### [TEXT]
Are car insurance premiums set to rise?

23 July 2019 - Elizabeth Nichols

The insurance industry has been hit with a number of major changes in the recent past, most recently a change in the Ogden Discount Rate. Insurance Partner Dan Bligh explains the significance of the rate for motor insurers and the consequences for drivers.
 
The Ogden Rate is a personal injury discount rate and is used to calculate compensation payments for people who have been injured in car or industrial accidents, or clinical negligence. It consists of a complex formula applied by the courts to the injured person so that they are given the necessary financial security to provide for their care and loss of earnings. The sum also takes into account mortality risks, and that the injured person will receive the lump sum up front which will be invested and earn interest for them.
 
Insurers had previously been hit in early 2017 when a surprise cut in the Ogden Rate moved it from 2.5% to -0.75% following a government review, which claimed that low risk investments such as gilts were no longer providing a return sufficient to justify the 2.5% rate. After a furious backlash from the insurance industry, the rate was then scaled back in 2018 to a proposed level of between 0% and 1%, meaning that insurance rates stabilised: the average car insurance premium dropped from £847 in the second quarter of 2017 to £752 in 2018.
 
The latest change to the Ogden Rate resets it at -0.25%, which will slightly reduce the amount that insurers need to pay out, although the industry had been expecting a higher figure, after the government’s Actuary Department published a 77-page analysis in June, recommending setting the rate at 0.25%.
 
Huw Evans, Director-General of the Association of British Insurers was outspoken in his view that the latest rate is “a bad outcome for insurance customers and taxpayers that will add costs rather than save money.”
 
Although these changes seem small, the Ogden Rate is used to calculate very large payouts, so the consequences for motor insurers are significant. It is likely that the average motor premium will increase by about £15-£25, however younger drivers, who are always classed as high risk, may see a £50-£75 rise in their premium. It therefore makes good sense to ask for advice from a broker or insurance representative to help evaluate whether their insurance cover remain accurate and that their premiums are as competitive as possible.

### [RECORDED INFORMATION]
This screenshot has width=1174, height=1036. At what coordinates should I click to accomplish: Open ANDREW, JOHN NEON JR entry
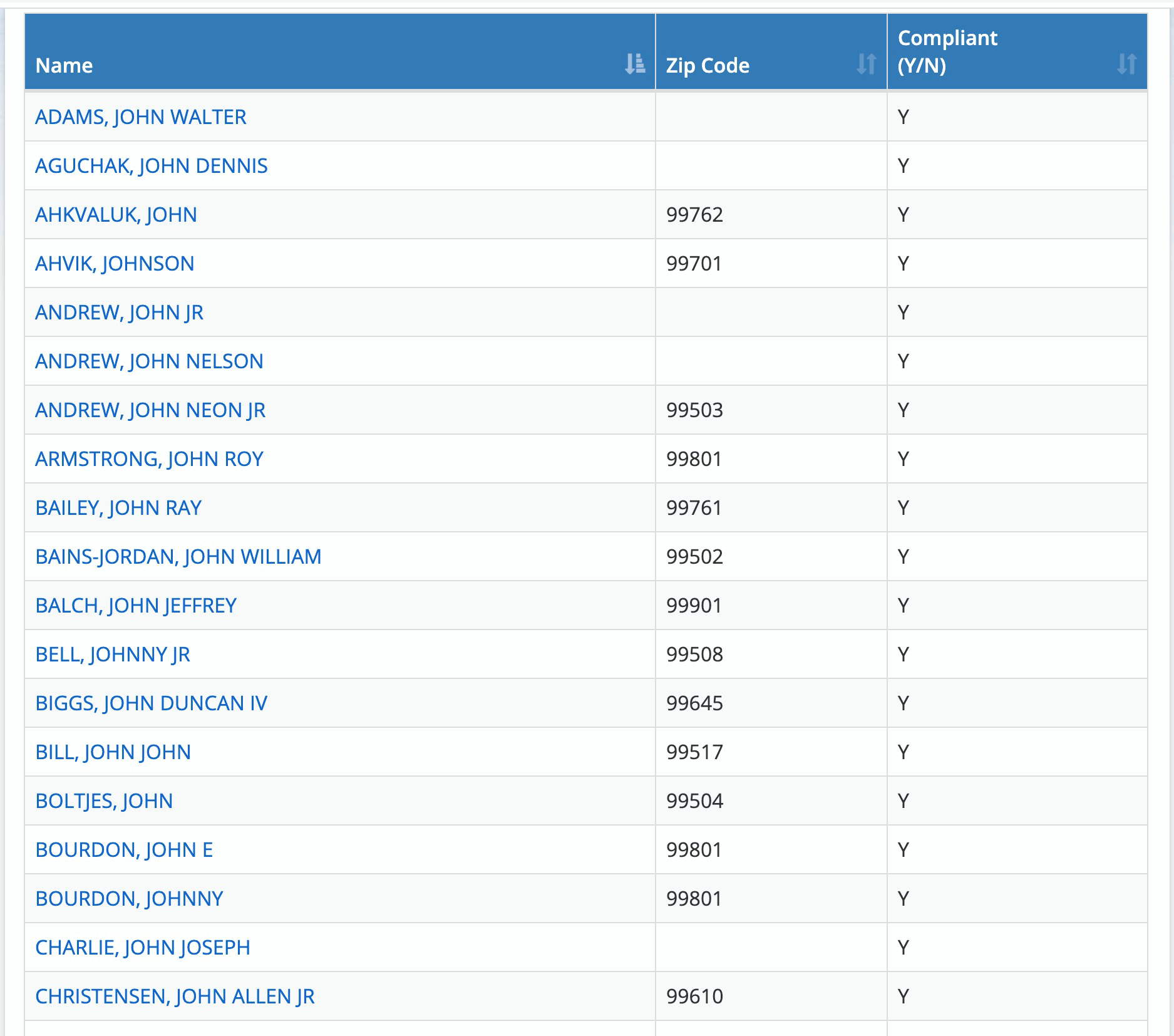[x=150, y=410]
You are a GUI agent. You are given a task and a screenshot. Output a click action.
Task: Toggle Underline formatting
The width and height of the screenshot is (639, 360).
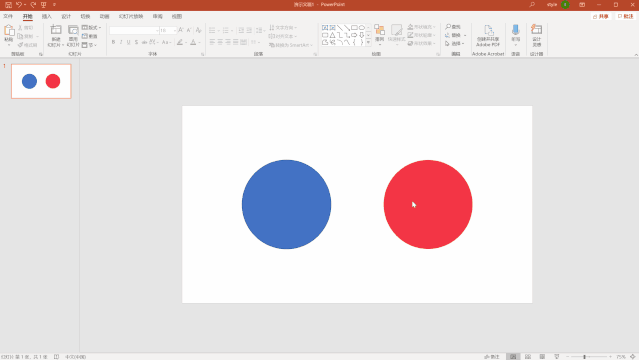pyautogui.click(x=129, y=42)
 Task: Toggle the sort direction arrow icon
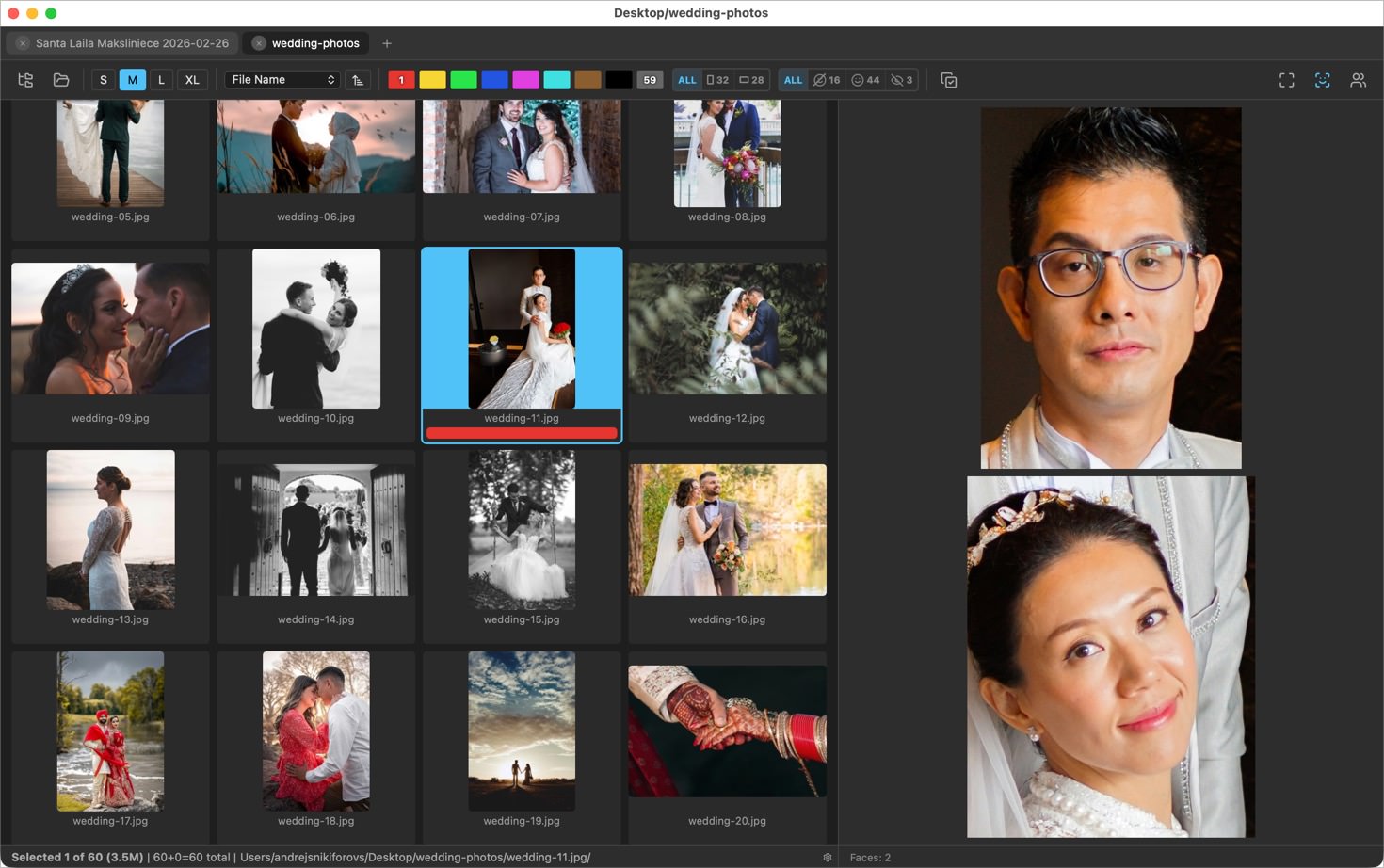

### [REQUIRED ACTIONS]
A – Return the passage of the car insurance article that begins with the words containing "Huw Evans, Director-General" and ends with "competitive as possible.".
B – According to the car insurance article, what rise in premium may younger drivers see?

### [RESPONSES FOR EACH TASK]
A –
Huw Evans, Director-General of the Association of British Insurers was outspoken in his view that the latest rate is “a bad outcome for insurance customers and taxpayers that will add costs rather than save money.”
 
Although these changes seem small, the Ogden Rate is used to calculate very large payouts, so the consequences for motor insurers are significant. It is likely that the average motor premium will increase by about £15-£25, however younger drivers, who are always classed as high risk, may see a £50-£75 rise in their premium. It therefore makes good sense to ask for advice from a broker or insurance representative to help evaluate whether their insurance cover remain accurate and that their premiums are as competitive as possible.

B – A rise of £50-£75.